I’m relatively new to the world of Twitter, or as some have dubbed it, the Twitterverse. And one of the things that participants will often do (usually on Fridays) is share lists of resources (their “tweeps”) where they find value, entertainment or some combination thereof. I’ve been constructing my own “Follow Friday” list (stay tuned) but wanted to take a moment to commend a colleague on a moment that remains oblivious to way too many people.
First, I was quite taken with the balance of humility and pride on full display when Josh Brown recently encountered and shared a moment with Art Cashin.
But that’s not THE moment. For me it was a fleeting moment (a few days ago) on CNBC’s Fast Money Half Time segment. The moderator was grilling Joe Terranova about some “call” that he’d made a while back and he was … somewhat relentless. In fact, the discourse resulted in Joe saying “I was wrong” more than a few times. The moderator seemed to take a small measure of sadistic enjoyment while rubbing salt. As it teetered on awkward, the camera panned to Josh. Slightly paraphrasing:
“Hey. Hold on. Our business is a humbling business and the market takes no prisoners. We get things wrong. We extract lessons and try to do better. We’re in this together and frankly, I respect that Joe is willing to share that he was wrong and how his outlook has evolved. It’s an absolute demonstration that he’s really in this business and I think we all need to respect our colleagues as we all try to achieve success.”

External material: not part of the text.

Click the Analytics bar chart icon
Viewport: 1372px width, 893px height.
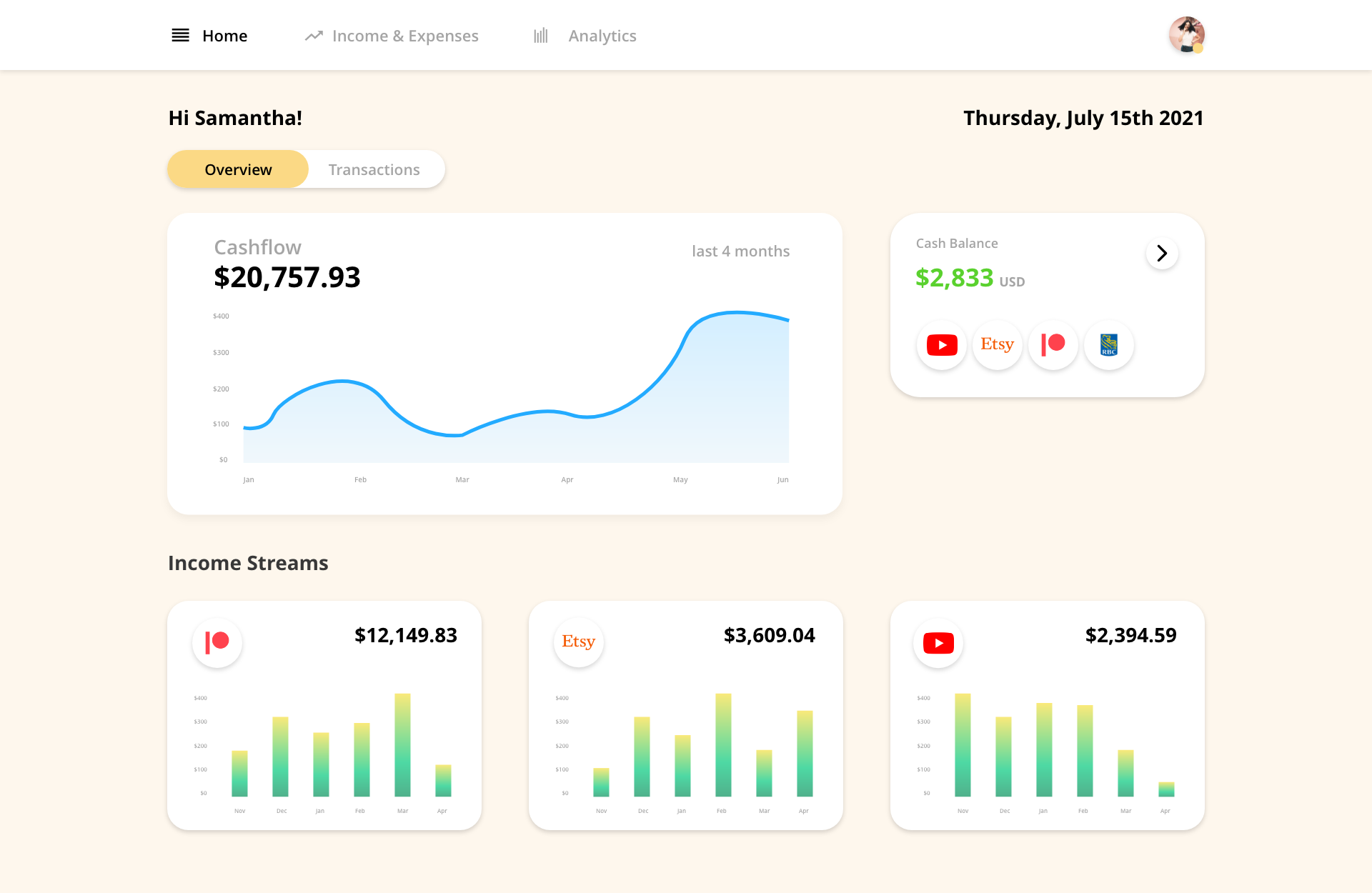point(541,36)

And somewhere, a pin dropped.
Backstage Wall Street (A version of my Amazon book review from March-2012)
Having been involved in investment education and research for nearly 20 years, I think Josh has a timely, transparent message of hope. Seriously, the book is a little like Boiler Room and Gordon Gecko meet Jerry Maguire.
Continuing on the cinematic theme, I’ve only read a few books in my lifetime in one sitting. One was Alien. Another was Babson’s Brad Perry’s tome Winning The Investment Marathon and Jurassic Park was a pretty enthralling read also. I can now add Backstage Wall Street to the list. I’m not sure which one was the most frightening, when I finished Alien I didn’t want to turn out the lights.
Backstage is equally unsettling and Josh lays a foundation and history as he describes the “evolution” of Wall Street and the grinding of sausage. I actually think Josh Brown is part of a potential re-awakening of investing as it once was (or was at least intended to be) … a people’s capitalism with a potential outcome that would make Sigourney Weaver proud.
A rudimentary return to principled capital markets … a New Reformation is clearly in order. If you’ve been investing for some time but harbor reservations about the way things are, this might be Chapter One of a new day. If you find investing terrifying when it comes to your 401(k), you might find some relief that there are some advocates and champions for the way things ought to be.
Is there hope?
I think so.
I’m not sure who plays Josh in the movie, but it’s not Vin Diesel or Charlie Sheen. For the sake of millions of afflicted investors and citizens out there, reform at will.